I subtly loosened the scarf draped around my neck, which so happened to be said shade of pumpkin. Quelle horreur — I was one of them? The sales associate looked me up and down. “I like your glasses,” she said of my oversized cheetah-print frames, as if they were the single redeeming quality of my outfit, a lonely cry for help. She kindly insisted that I sign up for their raffle, even though I wasn’t a grad student. Regardless, it seemed that my case was desperate that I could use an all-expense-paid wardrobe makeover a la TLC’s “What Not to Wear.”

The sales associates gushed about Katharine Hepburn, little-known designers and the merits of cufflinks, tossing around terms like “statement pieces,” “minimalism” and “wearability” (is that a word?). It’s a parlance particular to commercial retail. I am by no means fluent, though I have watched enough seasons of “Project Runway” to place into at least L3.
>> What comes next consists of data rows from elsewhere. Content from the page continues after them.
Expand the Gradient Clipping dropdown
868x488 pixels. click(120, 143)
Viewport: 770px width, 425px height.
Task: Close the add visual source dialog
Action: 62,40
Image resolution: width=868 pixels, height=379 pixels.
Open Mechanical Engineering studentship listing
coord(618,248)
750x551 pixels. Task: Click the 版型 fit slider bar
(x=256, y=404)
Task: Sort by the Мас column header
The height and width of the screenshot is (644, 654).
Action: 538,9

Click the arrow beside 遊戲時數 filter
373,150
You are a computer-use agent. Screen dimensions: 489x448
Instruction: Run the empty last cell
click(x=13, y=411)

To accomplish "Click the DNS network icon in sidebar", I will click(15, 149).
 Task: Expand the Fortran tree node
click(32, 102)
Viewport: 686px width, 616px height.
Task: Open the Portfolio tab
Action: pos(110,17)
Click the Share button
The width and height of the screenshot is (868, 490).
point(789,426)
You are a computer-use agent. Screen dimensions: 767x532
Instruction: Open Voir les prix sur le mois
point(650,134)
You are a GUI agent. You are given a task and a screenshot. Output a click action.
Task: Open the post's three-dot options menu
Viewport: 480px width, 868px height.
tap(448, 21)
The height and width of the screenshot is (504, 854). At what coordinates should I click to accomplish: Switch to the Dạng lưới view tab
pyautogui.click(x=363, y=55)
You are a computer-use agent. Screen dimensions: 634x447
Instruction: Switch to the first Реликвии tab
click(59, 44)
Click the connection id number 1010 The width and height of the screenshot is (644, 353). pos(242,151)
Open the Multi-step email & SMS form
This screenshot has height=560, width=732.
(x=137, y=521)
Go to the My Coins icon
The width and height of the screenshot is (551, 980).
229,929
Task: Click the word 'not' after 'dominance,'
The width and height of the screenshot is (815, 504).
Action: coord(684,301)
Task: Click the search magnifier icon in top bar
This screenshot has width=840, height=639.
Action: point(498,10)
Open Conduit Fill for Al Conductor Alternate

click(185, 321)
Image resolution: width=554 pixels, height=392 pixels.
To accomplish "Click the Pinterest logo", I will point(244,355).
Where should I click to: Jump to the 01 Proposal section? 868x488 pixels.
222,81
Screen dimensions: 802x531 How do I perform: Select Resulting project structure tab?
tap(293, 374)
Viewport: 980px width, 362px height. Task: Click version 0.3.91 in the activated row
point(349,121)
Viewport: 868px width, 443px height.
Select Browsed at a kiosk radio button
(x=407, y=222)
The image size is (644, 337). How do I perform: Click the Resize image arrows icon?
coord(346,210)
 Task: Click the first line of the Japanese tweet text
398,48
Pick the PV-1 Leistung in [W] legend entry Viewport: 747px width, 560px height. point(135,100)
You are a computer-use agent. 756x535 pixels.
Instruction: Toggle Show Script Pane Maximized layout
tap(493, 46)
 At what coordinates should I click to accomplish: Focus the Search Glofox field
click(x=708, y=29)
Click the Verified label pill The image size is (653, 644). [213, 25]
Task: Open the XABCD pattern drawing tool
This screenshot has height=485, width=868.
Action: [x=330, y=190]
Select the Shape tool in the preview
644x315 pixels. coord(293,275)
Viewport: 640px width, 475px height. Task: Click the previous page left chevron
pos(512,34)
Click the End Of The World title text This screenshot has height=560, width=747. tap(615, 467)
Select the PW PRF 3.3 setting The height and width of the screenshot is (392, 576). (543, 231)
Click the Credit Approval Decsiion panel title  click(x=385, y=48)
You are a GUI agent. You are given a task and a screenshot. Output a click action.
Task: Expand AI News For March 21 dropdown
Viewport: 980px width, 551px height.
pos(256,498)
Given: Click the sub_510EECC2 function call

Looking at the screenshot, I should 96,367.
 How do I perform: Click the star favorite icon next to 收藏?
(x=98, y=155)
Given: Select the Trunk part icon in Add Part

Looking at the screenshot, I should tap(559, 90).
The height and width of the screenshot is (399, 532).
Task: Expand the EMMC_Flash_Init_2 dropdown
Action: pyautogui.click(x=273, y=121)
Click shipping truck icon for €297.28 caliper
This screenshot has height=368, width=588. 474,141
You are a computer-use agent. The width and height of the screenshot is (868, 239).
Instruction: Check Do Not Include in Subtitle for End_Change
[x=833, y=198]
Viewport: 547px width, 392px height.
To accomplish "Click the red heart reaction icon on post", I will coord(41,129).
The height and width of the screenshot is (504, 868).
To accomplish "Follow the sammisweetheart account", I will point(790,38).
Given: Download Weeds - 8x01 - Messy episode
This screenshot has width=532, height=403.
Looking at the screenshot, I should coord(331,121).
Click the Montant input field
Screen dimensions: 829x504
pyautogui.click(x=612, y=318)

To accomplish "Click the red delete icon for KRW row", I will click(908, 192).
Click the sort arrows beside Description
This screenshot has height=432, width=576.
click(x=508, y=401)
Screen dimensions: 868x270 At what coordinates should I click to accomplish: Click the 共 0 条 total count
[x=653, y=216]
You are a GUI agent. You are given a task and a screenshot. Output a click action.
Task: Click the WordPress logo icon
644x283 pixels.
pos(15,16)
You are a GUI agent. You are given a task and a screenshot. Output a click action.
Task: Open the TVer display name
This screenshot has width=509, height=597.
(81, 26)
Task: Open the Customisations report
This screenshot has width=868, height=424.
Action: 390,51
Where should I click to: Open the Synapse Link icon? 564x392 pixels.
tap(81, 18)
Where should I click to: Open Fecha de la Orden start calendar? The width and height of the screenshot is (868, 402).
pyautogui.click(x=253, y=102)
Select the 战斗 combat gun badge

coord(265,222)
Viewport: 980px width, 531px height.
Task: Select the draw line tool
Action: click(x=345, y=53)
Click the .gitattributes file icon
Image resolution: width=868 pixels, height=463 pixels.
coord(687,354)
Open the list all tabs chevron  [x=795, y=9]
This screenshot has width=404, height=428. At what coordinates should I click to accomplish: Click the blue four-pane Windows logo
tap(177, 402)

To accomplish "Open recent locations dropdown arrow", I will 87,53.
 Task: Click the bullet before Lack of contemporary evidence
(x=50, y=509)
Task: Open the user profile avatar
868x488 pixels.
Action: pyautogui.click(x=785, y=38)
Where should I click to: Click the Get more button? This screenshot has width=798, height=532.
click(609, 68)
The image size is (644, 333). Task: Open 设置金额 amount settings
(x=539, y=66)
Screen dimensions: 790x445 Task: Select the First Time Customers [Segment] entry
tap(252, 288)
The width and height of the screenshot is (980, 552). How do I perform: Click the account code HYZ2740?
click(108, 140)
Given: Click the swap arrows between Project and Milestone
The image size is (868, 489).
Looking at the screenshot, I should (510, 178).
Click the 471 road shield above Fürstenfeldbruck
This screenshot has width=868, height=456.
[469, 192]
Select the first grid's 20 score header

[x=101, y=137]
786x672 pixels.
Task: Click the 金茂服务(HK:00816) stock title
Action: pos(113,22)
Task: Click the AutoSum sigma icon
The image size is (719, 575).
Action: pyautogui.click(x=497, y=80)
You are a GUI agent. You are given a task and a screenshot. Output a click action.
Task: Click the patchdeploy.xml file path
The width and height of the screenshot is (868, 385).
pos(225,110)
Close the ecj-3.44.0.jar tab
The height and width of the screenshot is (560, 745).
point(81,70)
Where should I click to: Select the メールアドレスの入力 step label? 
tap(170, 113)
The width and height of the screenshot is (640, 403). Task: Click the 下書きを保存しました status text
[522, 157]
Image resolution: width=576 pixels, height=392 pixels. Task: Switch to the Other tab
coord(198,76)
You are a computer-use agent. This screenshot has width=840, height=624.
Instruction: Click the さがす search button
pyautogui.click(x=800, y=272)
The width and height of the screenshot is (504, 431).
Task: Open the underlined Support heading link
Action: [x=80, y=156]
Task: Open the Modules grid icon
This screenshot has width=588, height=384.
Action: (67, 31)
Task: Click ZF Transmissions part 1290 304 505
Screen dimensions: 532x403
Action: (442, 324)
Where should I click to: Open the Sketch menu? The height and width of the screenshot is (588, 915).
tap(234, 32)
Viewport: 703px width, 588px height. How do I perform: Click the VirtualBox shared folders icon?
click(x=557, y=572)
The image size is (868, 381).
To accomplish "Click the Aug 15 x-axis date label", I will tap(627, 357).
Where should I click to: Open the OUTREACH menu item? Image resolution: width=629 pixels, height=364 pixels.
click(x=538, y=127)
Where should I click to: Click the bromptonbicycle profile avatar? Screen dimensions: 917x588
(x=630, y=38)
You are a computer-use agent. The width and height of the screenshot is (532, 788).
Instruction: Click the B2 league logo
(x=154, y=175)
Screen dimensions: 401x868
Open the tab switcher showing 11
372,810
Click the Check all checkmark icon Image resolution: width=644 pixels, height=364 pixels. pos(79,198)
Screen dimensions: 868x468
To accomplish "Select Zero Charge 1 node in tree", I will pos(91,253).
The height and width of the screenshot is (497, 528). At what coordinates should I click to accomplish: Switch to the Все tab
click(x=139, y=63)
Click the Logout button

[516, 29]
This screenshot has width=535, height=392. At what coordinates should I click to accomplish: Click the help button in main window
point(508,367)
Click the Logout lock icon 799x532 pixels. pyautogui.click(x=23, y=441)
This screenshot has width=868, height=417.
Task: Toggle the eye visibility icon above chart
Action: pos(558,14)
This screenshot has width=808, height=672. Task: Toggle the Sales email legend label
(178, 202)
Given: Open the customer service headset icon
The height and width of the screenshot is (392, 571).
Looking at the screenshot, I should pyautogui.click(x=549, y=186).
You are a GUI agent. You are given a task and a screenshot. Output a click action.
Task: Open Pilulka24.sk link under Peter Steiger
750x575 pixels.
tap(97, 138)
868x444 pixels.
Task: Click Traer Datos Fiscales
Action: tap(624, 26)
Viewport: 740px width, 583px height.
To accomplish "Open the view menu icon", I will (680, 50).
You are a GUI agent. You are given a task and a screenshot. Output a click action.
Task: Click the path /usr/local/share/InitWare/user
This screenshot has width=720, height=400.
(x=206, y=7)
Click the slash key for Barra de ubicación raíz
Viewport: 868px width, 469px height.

But while it’s easy to follow those by-the-book maxims, store owners said the best professional wardrobes reflect personal style. Lewis told me her favorite workwear items are ankle-length cigarette slacks paired with a unique heel. Alark Saxena GRD ’13 has a penchant for pop-color ties. Kristin Graves GRD ’14 likes vintage items, but calls herself “a bit of a brand whore.”

Perhaps some things can’t be taught.